§ **Information provided**:
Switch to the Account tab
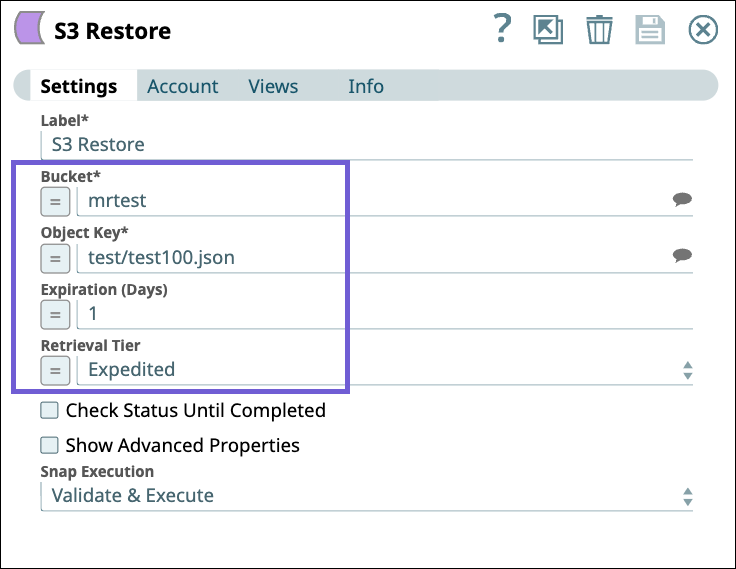The width and height of the screenshot is (736, 569). coord(182,86)
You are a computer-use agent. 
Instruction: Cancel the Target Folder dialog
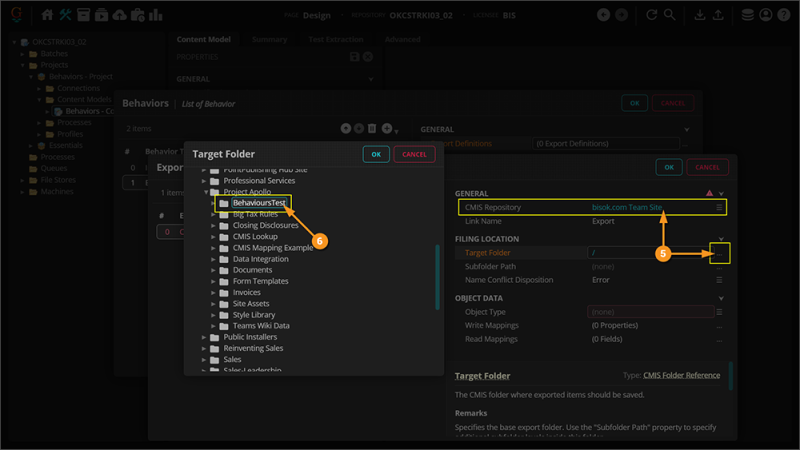point(413,154)
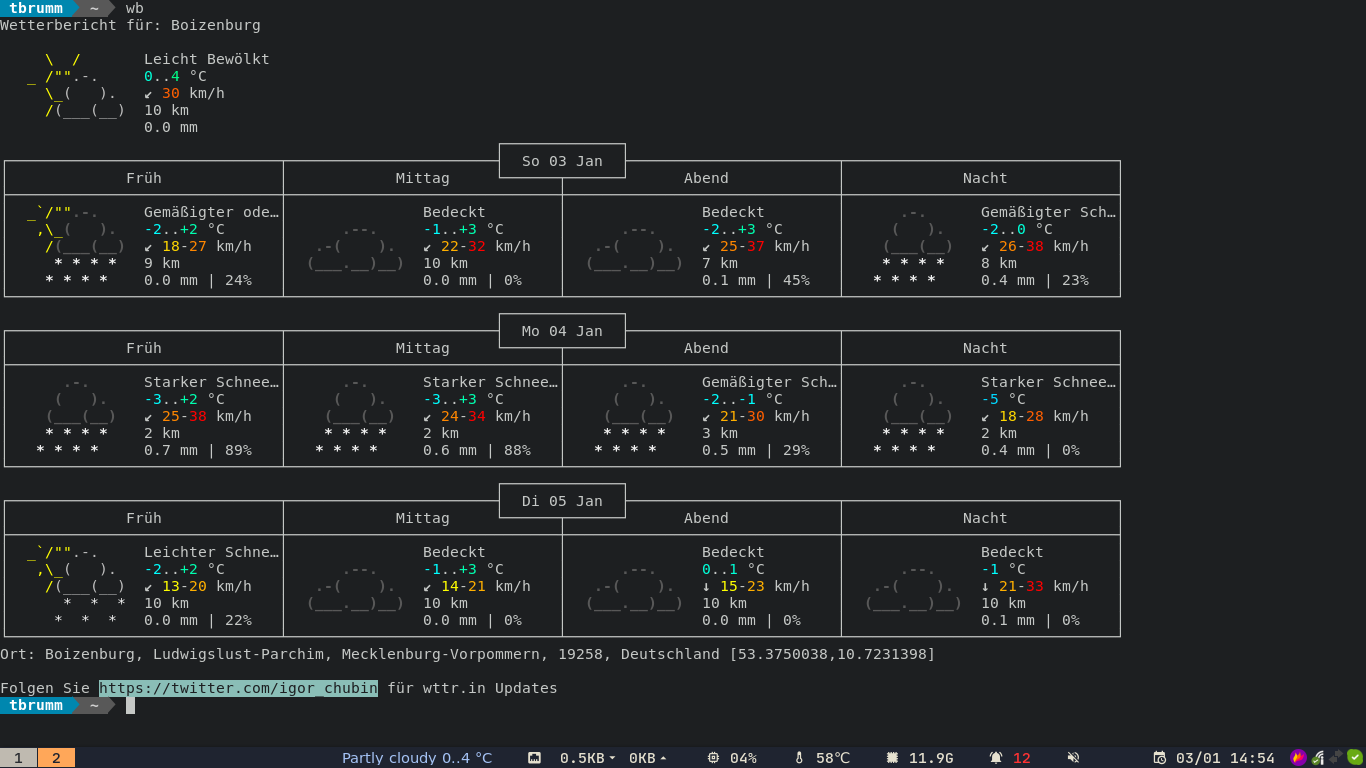The image size is (1366, 768).
Task: Click the So 03 Jan date header
Action: [562, 161]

§ **How to complete this task**: Leaving every picture out, please copy exactly the lines from the one holding "You are a computer-use agent." through the last line of the listing, both ends included.

§ **Response**:
You are a computer-use agent. 
Instruction: Cancel the Target Folder dialog
point(413,154)
The image size is (1366, 768).
Task: Click the So 03 Jan date header
Action: [562, 161]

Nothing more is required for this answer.